The only risk, and its pretty minimal, is to newly hatched baby shrimp. Adult dwarf shrimp are larger than the boraras, and their mouths are SUPER tiny.


----------



## fresh.salty (Jul 2, 2010)

The RCS population in my 3g slowly shrunk after I added Boraras brigitta. They can't eat the shrimp as they get larger but the population won't continue on forever IMO.


----------



## azjenny (Dec 2, 2011)

fresh.salty said:


> The RCS population in my 3g slowly shrunk after I added Boraras brigitta. They can't eat the shrimp as they get larger but the population won't continue on forever IMO.

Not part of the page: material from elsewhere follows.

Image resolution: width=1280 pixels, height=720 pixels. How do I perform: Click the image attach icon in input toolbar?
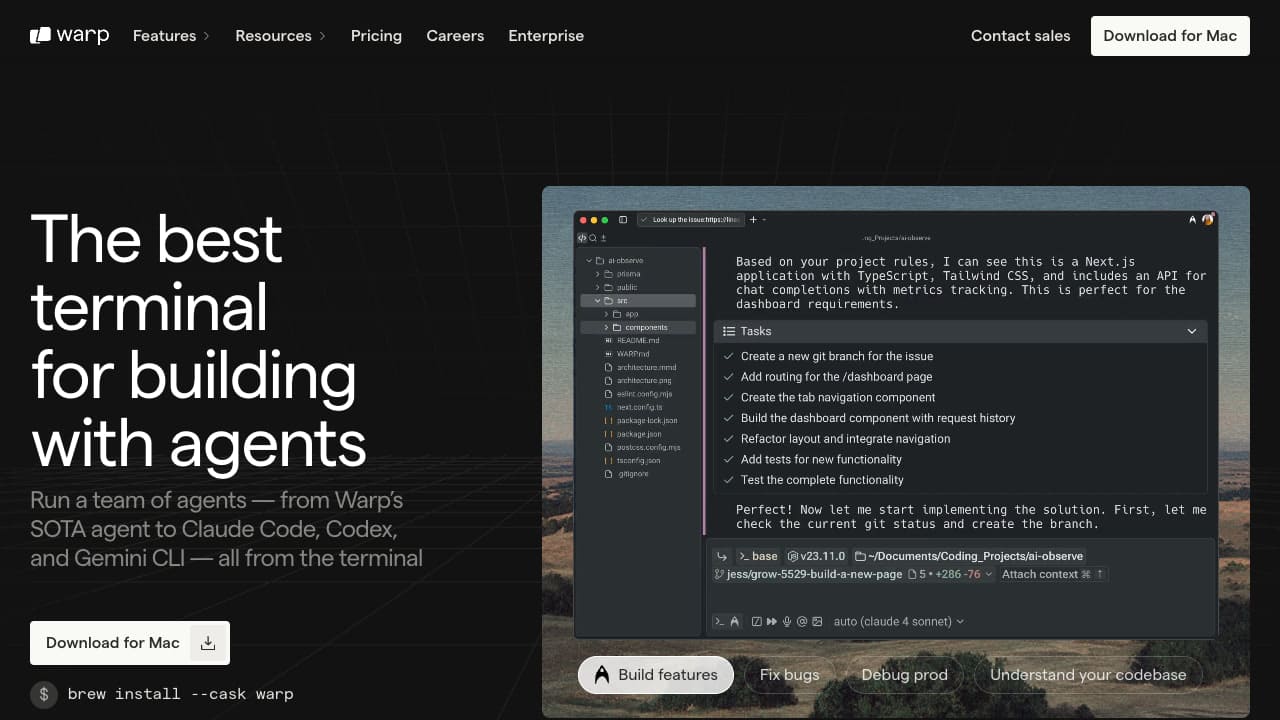tap(817, 622)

So basically, probably ok if I'm just doing something like cherries, but if I get more expensive shrimp that I want to breed then the rasboras wouldn't be a good idea to keep the newborns safe.... Got it! 
Thanks guys... 
Ms.Jinkzd, do you have them often? I am thinking that when the tank is ready I can order some of one variety or another from you?


----------



## msjinkzd (May 12, 2007)

Yup, i generally keep them in stock


----------



## Ebichua (May 13, 2008)

Depends on the boraras species. They're all generally considered tiny but some are smaller than others. In my experience, I've kept Boraras urophthalmoides with shrimp with no problems at all. Even baby shrimp were safe.


----------



## msjinkzd (May 12, 2007)

I think a lot depends, as well, on decor and planting.


----------



## fresh.salty (Jul 2, 2010)

azjenny said:


> So basically, probably ok if I'm just doing something like cherries, but if I get more expensive shrimp that I want to breed then the rasboras wouldn't be a good idea to keep the newborns safe.... Got it!

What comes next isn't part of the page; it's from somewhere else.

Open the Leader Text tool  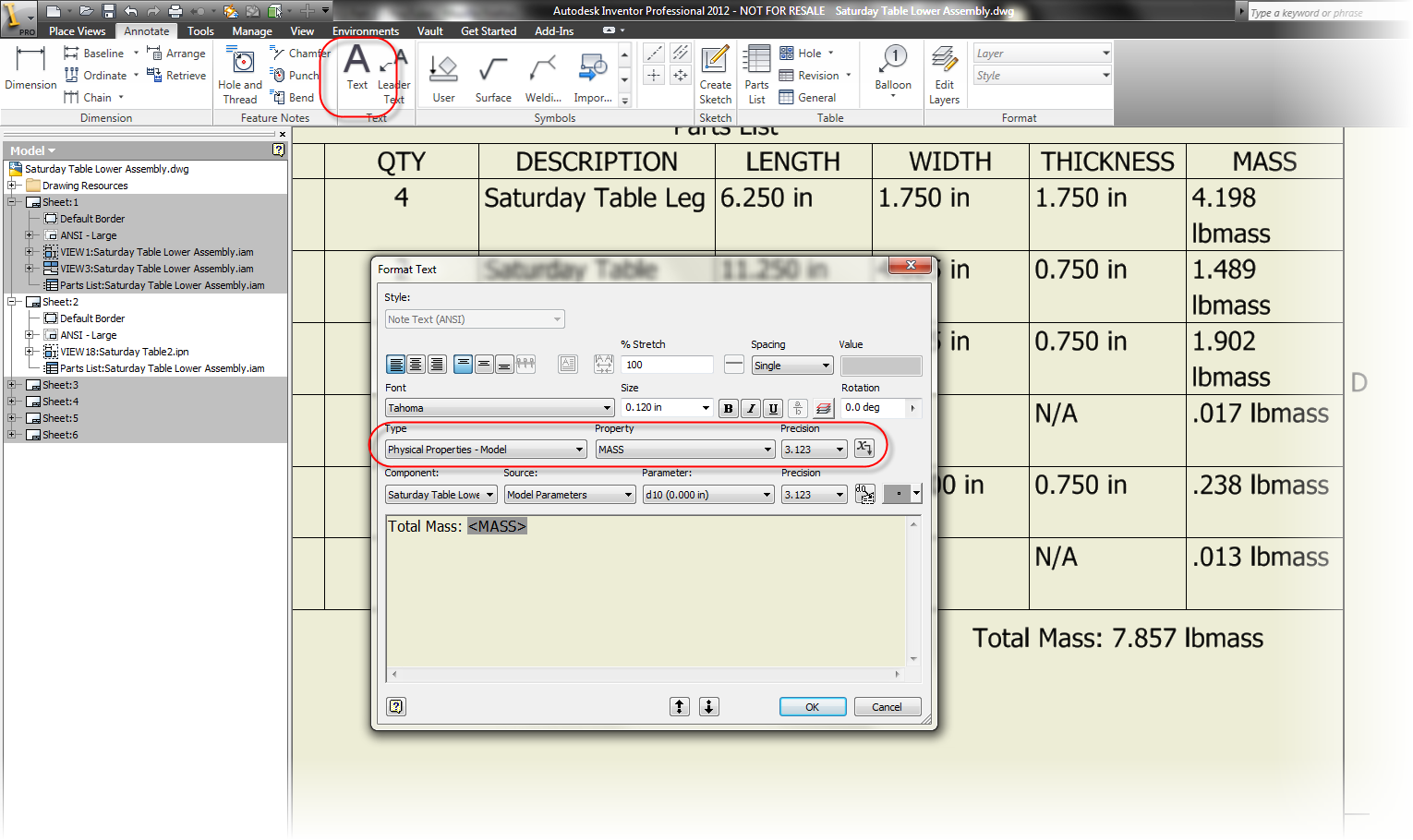coord(393,74)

I have 100's of RCS in other tanks so when the population goes down from natural causes I just add more. lol

Not many choices for fish in a 3g.


----------



## Snowflake311 (Apr 20, 2011)

I keep galaxy Danio with my rcs in a 20long with lots of HC and other plants. I have lots of new babies popping up everyday. So yes it can be done as long as you have lots of cover for baby shrimp when they are tiny.


----------



## fresh.salty (Jul 2, 2010)

My experience was in a 3g.


----------



## mordalphus (Jun 23, 2010)

Also, if the rasboras are curious, they may peck off eyeballs or legs. That's what my baby killifish did while I was housing them with some tangerine tigers. Didn't kill the shrimp though, just left them blind and limping,


----------



## Chiro (Apr 26, 2009)

I keep a boraras maculatus, boraras merah and brigittae in a 40g planted tank with red cherry shrimp. Haven't seen any decline in cherry shrimp, actually take out a few dozen every month or so without any problems. I did keep some boraras maculatus in a 5g with red cherry shrimp without a problem.


----------



## msjinkzd (May 12, 2007)

killis are MUCH more aggressive, and totally prey driven, than microrasboras.


----------



## ykh (Jul 21, 2006)

Killies are natural hunters in the wild, they will hunt for live moving objects I won't put killies with any shrimps.



mordalphus said:


> Also, if the rasboras are curious, they may peck off eyeballs or legs. That's what my baby killifish did while I was housing them with some tangerine tigers. Didn't kill the shrimp though, just left them blind and limping,


----------